Constant curvature and parallel curvature tensor

curvaturedifferential-geometryriemannian-geometry

Let $(M,g)$ be a pseudo-Riemannian manifold. We say that this is a space of constant curvature if the sectional curvature $K(p,S)=\frac{\langle R(X,Y)X,Y\rangle}{X^2Y^2-\langle X,Y\rangle^2}$ is constant for all nondegenerate $2$-directions $S\le T_pM$ for all $p\in M$ ($X,Y\in S$ is any basis for the $2$-direction).

It is well-known and is quite easy to show that an equivalent condition to this is that $$ R_{ijkl}=K\left(g_{ik}g_{jl}-g_{il}g_{jk}\right), $$where $K$ is a constant.

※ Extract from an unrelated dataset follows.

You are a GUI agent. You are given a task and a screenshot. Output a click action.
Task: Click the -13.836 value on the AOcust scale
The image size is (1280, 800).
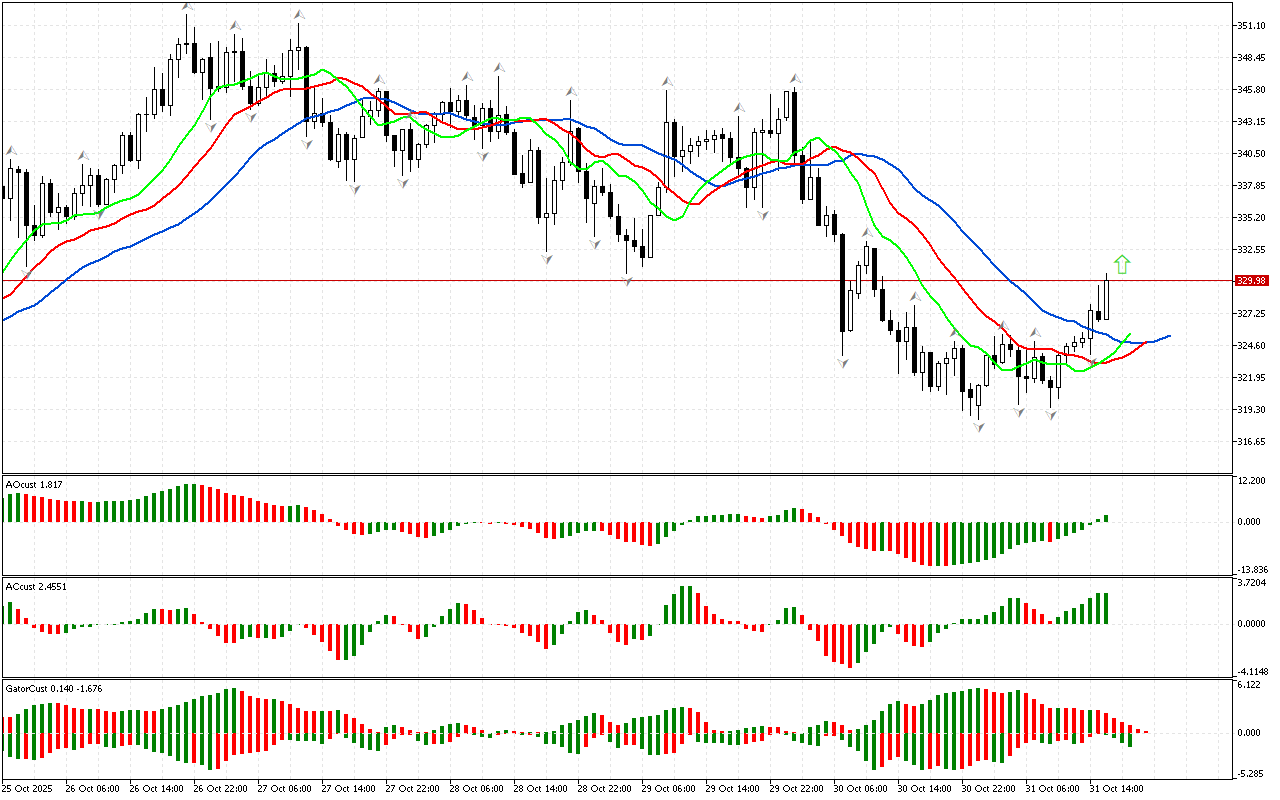[1254, 568]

It follows from this that $\nabla R=0$ or in coordinates $R_{ijkl;m}=0$, i.e. the curvature tensor is parallel.

I always had the impression that this is also an equivalent condition, i.e $$ R_{ijkl;m}=0\Longleftrightarrow (M,g)\text{ is of constant curvature}, $$ however I do not know any proof and I skimmed through quite a few books on Riemannian geometry both modern and old-school and I did not see this statement or a proof of it.

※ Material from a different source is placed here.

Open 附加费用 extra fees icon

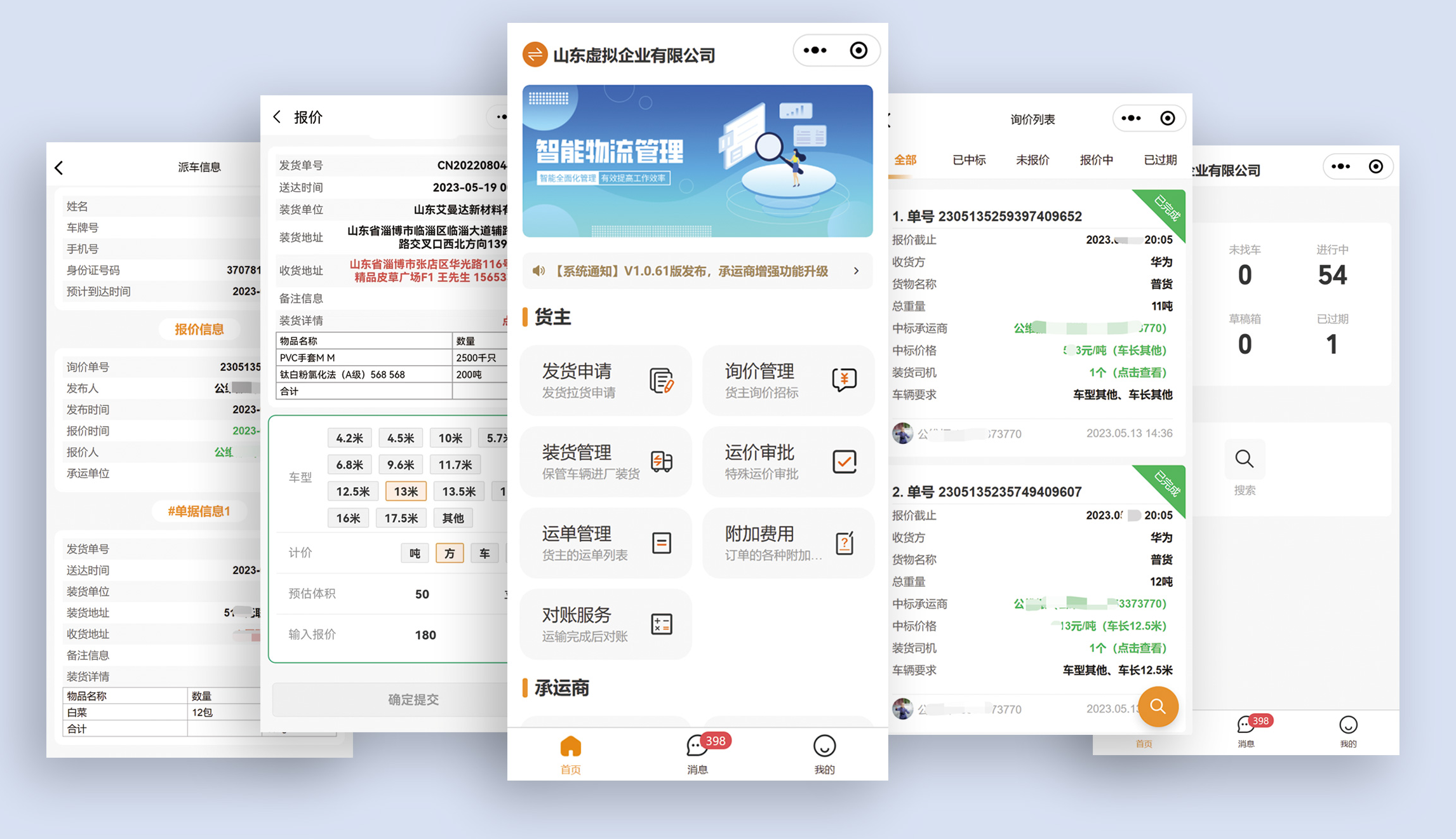[844, 542]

So my question is, if one is given a pseudo-Riemannian space with parallel curvature tensor ($R_{ijkl;m}=0$) does it follow that the space is also a space of constant sectional curvature?

If so I'd like to know a reference where this is proven in this direction.

Best Answer

The implication does not go the other way. All locally symmetric spaces have parallel curvature and there are locally symmetric spaces of nonconstant sectional curvature, such as the Fubini-Study metric on $\mathbb{CP}^n$ for $n\ge 2$.